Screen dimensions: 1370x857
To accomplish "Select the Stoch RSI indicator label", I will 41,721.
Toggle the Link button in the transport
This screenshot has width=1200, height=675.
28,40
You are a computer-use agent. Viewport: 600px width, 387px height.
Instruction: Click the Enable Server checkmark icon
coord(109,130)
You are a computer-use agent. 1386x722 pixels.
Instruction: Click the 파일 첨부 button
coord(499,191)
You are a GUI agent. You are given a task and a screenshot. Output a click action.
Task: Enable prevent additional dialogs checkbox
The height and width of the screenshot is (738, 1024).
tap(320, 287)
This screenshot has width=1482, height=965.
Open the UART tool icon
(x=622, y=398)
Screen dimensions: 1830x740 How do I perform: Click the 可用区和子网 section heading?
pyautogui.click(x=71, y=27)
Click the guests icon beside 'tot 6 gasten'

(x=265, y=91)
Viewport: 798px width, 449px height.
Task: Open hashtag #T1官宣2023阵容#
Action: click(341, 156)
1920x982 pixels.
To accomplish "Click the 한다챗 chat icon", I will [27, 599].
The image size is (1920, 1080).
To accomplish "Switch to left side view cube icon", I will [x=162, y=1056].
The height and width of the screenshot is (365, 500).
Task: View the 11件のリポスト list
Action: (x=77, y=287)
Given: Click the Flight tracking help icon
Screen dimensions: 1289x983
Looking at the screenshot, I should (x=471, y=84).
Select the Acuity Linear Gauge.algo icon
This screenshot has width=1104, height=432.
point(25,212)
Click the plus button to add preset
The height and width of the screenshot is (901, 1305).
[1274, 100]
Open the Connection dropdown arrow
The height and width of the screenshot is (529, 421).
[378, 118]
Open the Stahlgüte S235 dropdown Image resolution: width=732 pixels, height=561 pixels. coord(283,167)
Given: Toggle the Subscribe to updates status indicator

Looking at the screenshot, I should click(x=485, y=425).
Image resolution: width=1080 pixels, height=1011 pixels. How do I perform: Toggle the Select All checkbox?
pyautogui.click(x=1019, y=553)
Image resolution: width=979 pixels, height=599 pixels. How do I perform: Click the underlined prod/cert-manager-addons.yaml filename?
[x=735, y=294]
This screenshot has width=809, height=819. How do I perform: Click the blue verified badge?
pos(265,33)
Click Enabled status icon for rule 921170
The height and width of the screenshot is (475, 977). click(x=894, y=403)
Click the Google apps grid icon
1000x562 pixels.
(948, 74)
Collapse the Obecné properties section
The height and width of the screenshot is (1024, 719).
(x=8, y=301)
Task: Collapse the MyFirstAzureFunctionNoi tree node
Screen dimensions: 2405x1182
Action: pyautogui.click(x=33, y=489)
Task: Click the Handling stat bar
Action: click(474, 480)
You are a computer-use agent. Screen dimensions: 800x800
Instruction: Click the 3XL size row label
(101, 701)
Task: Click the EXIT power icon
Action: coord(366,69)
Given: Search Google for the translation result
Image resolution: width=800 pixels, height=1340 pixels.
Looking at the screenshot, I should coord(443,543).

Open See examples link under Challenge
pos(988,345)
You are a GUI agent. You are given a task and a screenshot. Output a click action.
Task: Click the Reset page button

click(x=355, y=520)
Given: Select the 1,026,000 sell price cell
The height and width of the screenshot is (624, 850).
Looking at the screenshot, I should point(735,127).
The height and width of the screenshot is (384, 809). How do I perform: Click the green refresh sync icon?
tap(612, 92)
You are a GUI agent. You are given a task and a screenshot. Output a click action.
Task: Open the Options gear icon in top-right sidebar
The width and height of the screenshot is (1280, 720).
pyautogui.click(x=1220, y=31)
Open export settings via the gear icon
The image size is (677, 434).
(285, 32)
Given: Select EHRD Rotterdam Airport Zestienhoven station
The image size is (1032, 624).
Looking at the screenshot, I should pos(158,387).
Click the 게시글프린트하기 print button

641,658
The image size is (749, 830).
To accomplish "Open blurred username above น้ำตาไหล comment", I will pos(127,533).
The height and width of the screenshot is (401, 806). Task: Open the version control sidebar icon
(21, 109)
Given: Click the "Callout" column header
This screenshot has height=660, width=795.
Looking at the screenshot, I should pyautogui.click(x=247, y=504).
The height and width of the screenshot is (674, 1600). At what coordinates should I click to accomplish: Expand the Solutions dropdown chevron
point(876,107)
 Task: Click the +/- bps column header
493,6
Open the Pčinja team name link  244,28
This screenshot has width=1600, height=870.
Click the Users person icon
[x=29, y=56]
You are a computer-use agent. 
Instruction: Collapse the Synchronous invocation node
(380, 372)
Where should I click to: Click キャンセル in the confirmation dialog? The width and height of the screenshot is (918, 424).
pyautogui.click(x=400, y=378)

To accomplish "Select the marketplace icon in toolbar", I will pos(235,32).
• • •
• **Task instructions**
Copy out all of the material above line for line, without changing anything.

• **Solved problem**
Screen dimensions: 1370x857
To accomplish "Select the Stoch RSI indicator label", I will 41,721.
Toggle the Link button in the transport
This screenshot has width=1200, height=675.
28,40
You are a computer-use agent. Viewport: 600px width, 387px height.
Instruction: Click the Enable Server checkmark icon
coord(109,130)
You are a computer-use agent. 1386x722 pixels.
Instruction: Click the 파일 첨부 button
coord(499,191)
You are a GUI agent. You are given a task and a screenshot. Output a click action.
Task: Enable prevent additional dialogs checkbox
The height and width of the screenshot is (738, 1024).
tap(320, 287)
This screenshot has width=1482, height=965.
Open the UART tool icon
(x=622, y=398)
Screen dimensions: 1830x740 How do I perform: Click the 可用区和子网 section heading?
pyautogui.click(x=71, y=27)
Click the guests icon beside 'tot 6 gasten'

(x=265, y=91)
Viewport: 798px width, 449px height.
Task: Open hashtag #T1官宣2023阵容#
Action: click(341, 156)
1920x982 pixels.
To accomplish "Click the 한다챗 chat icon", I will [27, 599].
The image size is (1920, 1080).
To accomplish "Switch to left side view cube icon", I will [x=162, y=1056].
The height and width of the screenshot is (365, 500).
Task: View the 11件のリポスト list
Action: (x=77, y=287)
Given: Click the Flight tracking help icon
Screen dimensions: 1289x983
Looking at the screenshot, I should (x=471, y=84).
Select the Acuity Linear Gauge.algo icon
This screenshot has width=1104, height=432.
point(25,212)
Click the plus button to add preset
The height and width of the screenshot is (901, 1305).
[1274, 100]
Open the Connection dropdown arrow
The height and width of the screenshot is (529, 421).
[378, 118]
Open the Stahlgüte S235 dropdown Image resolution: width=732 pixels, height=561 pixels. coord(283,167)
Given: Toggle the Subscribe to updates status indicator

Looking at the screenshot, I should click(x=485, y=425).
Image resolution: width=1080 pixels, height=1011 pixels. How do I perform: Toggle the Select All checkbox?
pyautogui.click(x=1019, y=553)
Image resolution: width=979 pixels, height=599 pixels. How do I perform: Click the underlined prod/cert-manager-addons.yaml filename?
[x=735, y=294]
This screenshot has width=809, height=819. How do I perform: Click the blue verified badge?
pos(265,33)
Click Enabled status icon for rule 921170
The height and width of the screenshot is (475, 977). click(x=894, y=403)
Click the Google apps grid icon
1000x562 pixels.
(948, 74)
Collapse the Obecné properties section
The height and width of the screenshot is (1024, 719).
(x=8, y=301)
Task: Collapse the MyFirstAzureFunctionNoi tree node
Screen dimensions: 2405x1182
Action: pyautogui.click(x=33, y=489)
Task: Click the Handling stat bar
Action: click(474, 480)
You are a computer-use agent. Screen dimensions: 800x800
Instruction: Click the 3XL size row label
(101, 701)
Task: Click the EXIT power icon
Action: coord(366,69)
Given: Search Google for the translation result
Image resolution: width=800 pixels, height=1340 pixels.
Looking at the screenshot, I should coord(443,543).

Open See examples link under Challenge
pos(988,345)
You are a GUI agent. You are given a task and a screenshot. Output a click action.
Task: Click the Reset page button

click(x=355, y=520)
Given: Select the 1,026,000 sell price cell
The height and width of the screenshot is (624, 850).
Looking at the screenshot, I should point(735,127).
The height and width of the screenshot is (384, 809). How do I perform: Click the green refresh sync icon?
tap(612, 92)
You are a GUI agent. You are given a task and a screenshot. Output a click action.
Task: Open the Options gear icon in top-right sidebar
The width and height of the screenshot is (1280, 720).
pyautogui.click(x=1220, y=31)
Open export settings via the gear icon
The image size is (677, 434).
(285, 32)
Given: Select EHRD Rotterdam Airport Zestienhoven station
The image size is (1032, 624).
Looking at the screenshot, I should pos(158,387).
Click the 게시글프린트하기 print button

641,658
The image size is (749, 830).
To accomplish "Open blurred username above น้ำตาไหล comment", I will pos(127,533).
The height and width of the screenshot is (401, 806). Task: Open the version control sidebar icon
(21, 109)
Given: Click the "Callout" column header
This screenshot has height=660, width=795.
Looking at the screenshot, I should pyautogui.click(x=247, y=504).
The height and width of the screenshot is (674, 1600). At what coordinates should I click to accomplish: Expand the Solutions dropdown chevron
point(876,107)
 Task: Click the +/- bps column header
493,6
Open the Pčinja team name link  244,28
This screenshot has width=1600, height=870.
Click the Users person icon
[x=29, y=56]
You are a computer-use agent. 
Instruction: Collapse the Synchronous invocation node
(380, 372)
Where should I click to: Click キャンセル in the confirmation dialog? The width and height of the screenshot is (918, 424).
pyautogui.click(x=400, y=378)

To accomplish "Select the marketplace icon in toolbar", I will pos(235,32).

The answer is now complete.